Abstract
Classical molecular dynamics (MD) simulations represent a very popular and powerful tool for materials modeling
and design. The predictive power of MD hinges on the ability of the interatomic potential to capture the underlying
physics and chemistry. There have been decades of seminal work on developing interatomic potentials albeit with
a focus predominantly on capturing the properties of bulk materials. Such physics-based models, while extensively
deployed for predicting dynamics and properties of nanoscale systems over the past two decades, tend to perform poorly
in predicting nanoscale potential energy surface when compared to high-fidelity first-principles calculations. These
limitations stem from the lack of flexibility in such models, which rely on a pre-defined functional form. Machine
learning models and approaches have emerged as a viable alternative to capture the diverse size-dependent cluster
geometries, nanoscale dynamics and the complex nanoscale potential energy surfaces (PES), without sacrificing the
bulk properties.
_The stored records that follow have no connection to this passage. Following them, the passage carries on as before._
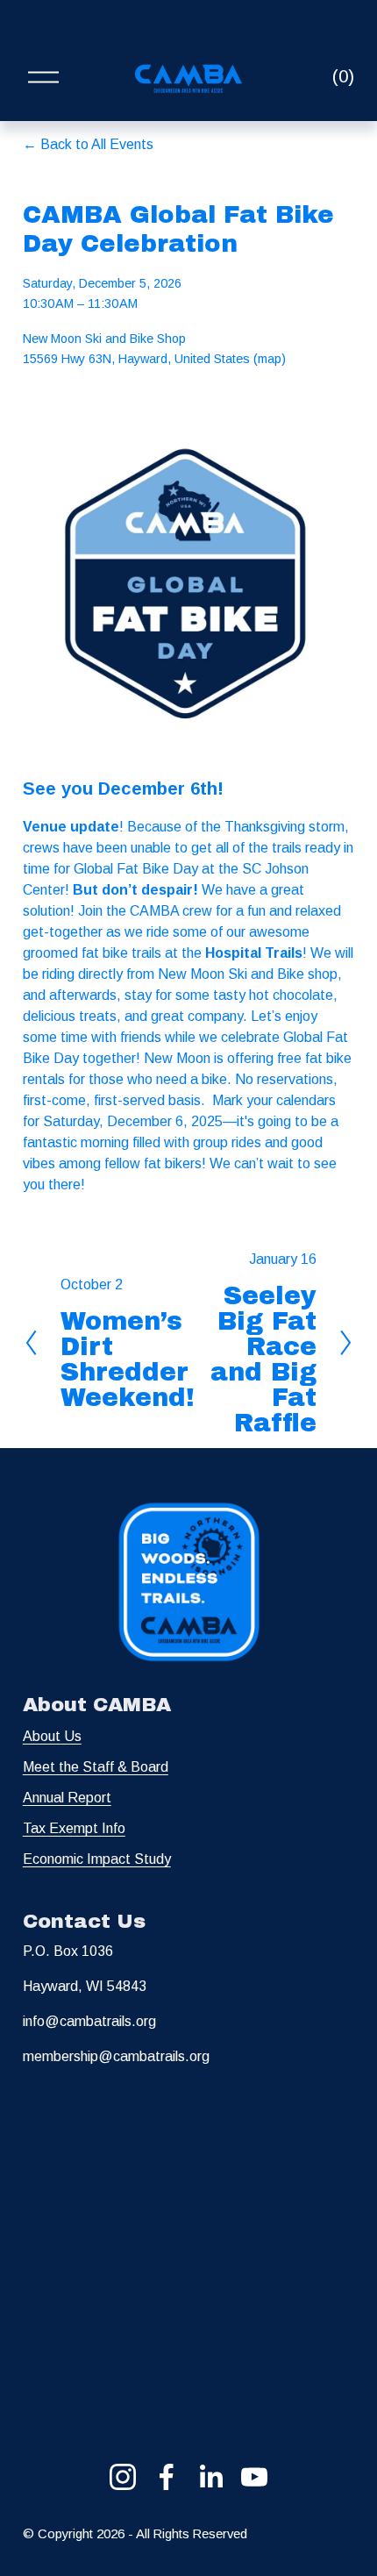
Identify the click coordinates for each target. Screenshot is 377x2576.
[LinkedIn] (210, 2477)
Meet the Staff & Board (95, 1766)
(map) (269, 359)
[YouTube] (254, 2477)
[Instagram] (123, 2477)
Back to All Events (96, 144)
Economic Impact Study (97, 1859)
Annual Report (67, 1797)
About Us (52, 1736)
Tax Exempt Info (74, 1828)
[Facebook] (167, 2477)
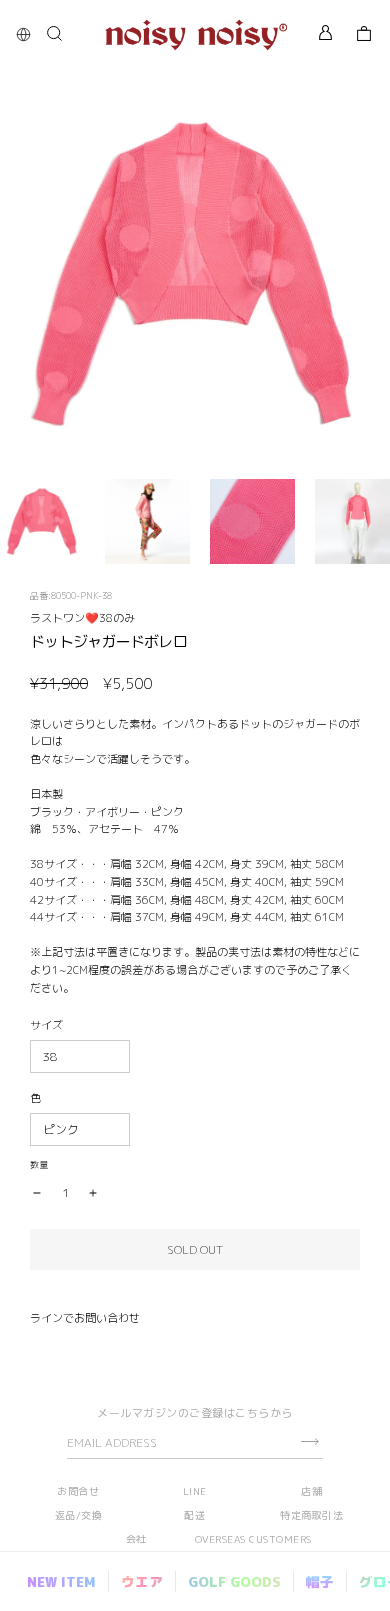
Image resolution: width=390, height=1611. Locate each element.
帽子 (320, 1581)
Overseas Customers (253, 1539)
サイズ (46, 1025)
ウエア (142, 1581)
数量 (39, 1164)
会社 (136, 1539)
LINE (195, 1491)
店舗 (311, 1491)
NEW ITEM (61, 1581)
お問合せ (78, 1491)
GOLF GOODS (234, 1581)
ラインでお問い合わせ (85, 1318)
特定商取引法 (311, 1515)
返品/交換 (79, 1515)
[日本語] (28, 34)
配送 (194, 1515)
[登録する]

Here, we introduce an ML workflow that combines transfer and active learning strategies to develop
high-dimensional neural networks (NN) for capturing cluster and bulk properties for several different transition metals
with applications in catalysis, microelectronics, and energy storage to name a few. Our NN first learns the bulk PES
from the high-quality physics-based models in literature and subsequently augments this learning via retraining with a
higher fidelity first-principles training dataset to concurrently capture both the nanoscale and bulk PES. Our workflow
departs from status-quo in its ability to learn from a sparsely sampled dataset that nonetheless covers a diverse range
of cluster configurations from near-equilibrium to highly non-equilibrium as well as learning strategies that iteratively
improves the fingerprinting depending on model fidelity. All the developed models are rigorously tested against an
extensive first-principles dataset of energies and forces of cluster configurations as well as several properties of bulk
configurations for 10 different transition metals. Our approach is material agnostic and provides a methodology to
transfer and build upon the learnings from decades of seminal work in molecular simulations on to a new generation of
ML trained potentials to accelerate materials discovery and design.